Description of the task
Starting at the line that contains "Where should I click to: Click" in the listing below, write out every line word for word until you have written the line that contains "Task: Click the 50W longitude label at top".

Extracted data
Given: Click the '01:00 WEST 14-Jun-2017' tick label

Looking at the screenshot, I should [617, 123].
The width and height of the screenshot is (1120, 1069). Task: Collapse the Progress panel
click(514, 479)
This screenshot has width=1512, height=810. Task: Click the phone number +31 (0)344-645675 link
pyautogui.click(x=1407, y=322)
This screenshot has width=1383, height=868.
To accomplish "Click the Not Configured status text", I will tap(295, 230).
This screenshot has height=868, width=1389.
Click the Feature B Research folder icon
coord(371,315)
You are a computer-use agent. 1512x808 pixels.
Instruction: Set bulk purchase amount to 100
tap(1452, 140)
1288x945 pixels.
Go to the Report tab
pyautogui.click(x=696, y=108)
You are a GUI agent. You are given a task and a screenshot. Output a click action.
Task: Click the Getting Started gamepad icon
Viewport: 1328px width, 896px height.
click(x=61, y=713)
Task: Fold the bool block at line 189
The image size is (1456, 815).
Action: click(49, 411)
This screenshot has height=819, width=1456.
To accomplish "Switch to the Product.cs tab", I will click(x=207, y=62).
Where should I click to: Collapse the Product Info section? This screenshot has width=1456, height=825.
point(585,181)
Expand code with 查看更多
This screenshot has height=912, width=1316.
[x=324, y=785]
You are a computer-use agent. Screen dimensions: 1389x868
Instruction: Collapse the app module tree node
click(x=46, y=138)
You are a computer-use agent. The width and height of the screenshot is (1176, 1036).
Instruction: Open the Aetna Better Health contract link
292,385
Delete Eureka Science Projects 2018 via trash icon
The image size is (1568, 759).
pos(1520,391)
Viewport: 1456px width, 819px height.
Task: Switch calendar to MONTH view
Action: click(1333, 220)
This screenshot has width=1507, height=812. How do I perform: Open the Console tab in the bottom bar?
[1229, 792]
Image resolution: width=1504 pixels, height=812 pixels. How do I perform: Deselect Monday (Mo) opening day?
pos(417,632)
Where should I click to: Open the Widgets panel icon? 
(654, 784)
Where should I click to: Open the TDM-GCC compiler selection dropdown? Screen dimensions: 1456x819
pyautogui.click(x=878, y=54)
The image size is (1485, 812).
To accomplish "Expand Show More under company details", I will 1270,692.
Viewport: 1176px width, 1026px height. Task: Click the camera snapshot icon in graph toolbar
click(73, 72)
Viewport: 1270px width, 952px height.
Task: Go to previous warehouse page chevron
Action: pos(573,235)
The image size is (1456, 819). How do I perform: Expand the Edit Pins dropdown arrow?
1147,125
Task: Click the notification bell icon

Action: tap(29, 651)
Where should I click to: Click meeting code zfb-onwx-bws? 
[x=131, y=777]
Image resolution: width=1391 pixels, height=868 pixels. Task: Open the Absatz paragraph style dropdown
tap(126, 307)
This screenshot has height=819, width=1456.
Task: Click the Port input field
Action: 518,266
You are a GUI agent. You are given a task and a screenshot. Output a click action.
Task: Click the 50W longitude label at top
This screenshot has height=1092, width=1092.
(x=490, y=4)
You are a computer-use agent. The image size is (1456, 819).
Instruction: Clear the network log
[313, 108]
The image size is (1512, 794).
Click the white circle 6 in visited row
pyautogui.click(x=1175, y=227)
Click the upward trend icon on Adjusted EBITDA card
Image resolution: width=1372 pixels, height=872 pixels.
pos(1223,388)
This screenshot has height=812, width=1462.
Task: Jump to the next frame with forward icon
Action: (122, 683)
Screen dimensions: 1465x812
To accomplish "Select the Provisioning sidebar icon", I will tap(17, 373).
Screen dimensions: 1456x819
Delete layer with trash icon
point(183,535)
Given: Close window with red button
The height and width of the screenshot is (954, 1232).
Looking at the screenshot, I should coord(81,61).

Solution to this exercise
Where should I click to: Click meeting code zfb-onwx-bws? 
[x=131, y=777]
Image resolution: width=1391 pixels, height=868 pixels. Task: Open the Absatz paragraph style dropdown
tap(126, 307)
This screenshot has height=819, width=1456.
Task: Click the Port input field
Action: 518,266
You are a GUI agent. You are given a task and a screenshot. Output a click action.
Task: Click the 50W longitude label at top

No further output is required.